The rapid rise of Bitcoin should force crypto investors to own gold, says top miner – Bitcoin News

Sandeep Biswas, CEO of Newcrest Mining, one of the largest gold miners in the world, said the sharp rise in bitcoin prices should force crypto investors to keep gold as a safe haven.

In a Feb. 11 interview with Bloomberg TV, Biswas criticized bitcoin’s volatility (BTC), calling the credentials of gold a proven haven against monetary inflation.

“If you like cryptos, you might want to consider having gold,” said Biswas, who heads Australia’s top gold producer. ‘[Bullion] can protect a little from the volatility of cryptos. ”

Bitcoin has drawn comparisons to gold, and the best cryptocurrency is now accepted in some circles as the digital equivalent of gold. This week, BTC hit a record high of $ 48,800 after Tesla, the maker of electric cars owned by Elon Musk, unveiled a $ 1.5 billion investment in digital currency.

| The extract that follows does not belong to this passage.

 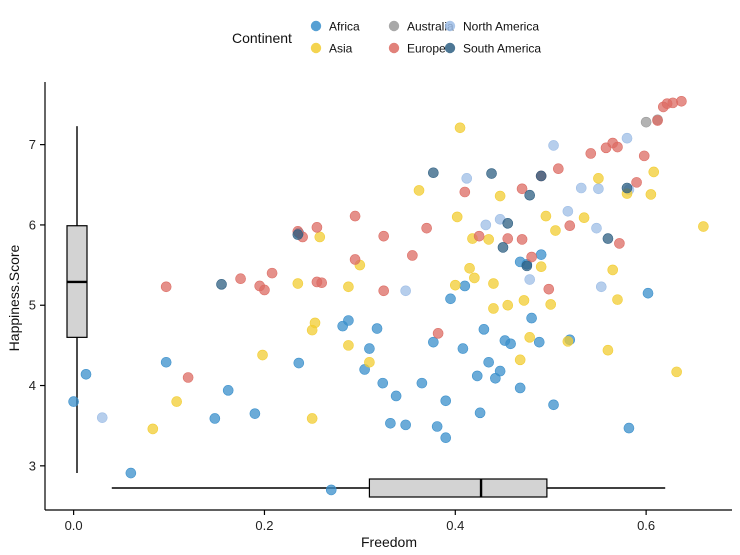 What do you see at coordinates (316, 48) in the screenshot?
I see `legend-key-asia` at bounding box center [316, 48]. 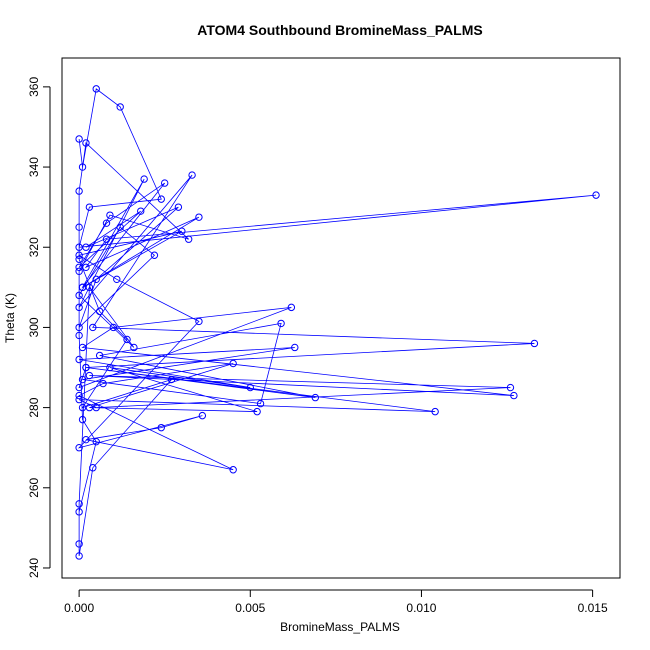 I want to click on y-tick-label: 280, so click(x=34, y=407).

Tesla’s investment has sparked debate over whether bitcoin would eventually take over gold as the safe haven. Biswas was not impressed and emphasized that gold is more stable than BTC, and that crypto investors who own the precious metal benefit from this stability. He explained:

Gold is another investment class. It’s a tangible asset: you can see it, you can touch it, you can feel it, you can shape it, you can make it into jewelry, whatever you want.

According to Goldman Sachs Group Inc. bitcoin and gold can coexist, even if the crypto-asset holds the metal of some of its investments. Goldman believes gold will endure the capital flight. Bloomberg trading strategist Mike McGlone also argued that BTC had degenerated into a gold-like store – a digital version of gold.

Spot gold has so far been about 3% lower at $ 1,826 per ounce after reaching a high of more than $ 2,000 last year. At the time of writing, each bitcoin has been trading at around $ 47,649, up 0.18% over the past 24 hours, according to data from markets.Bitcoin.com.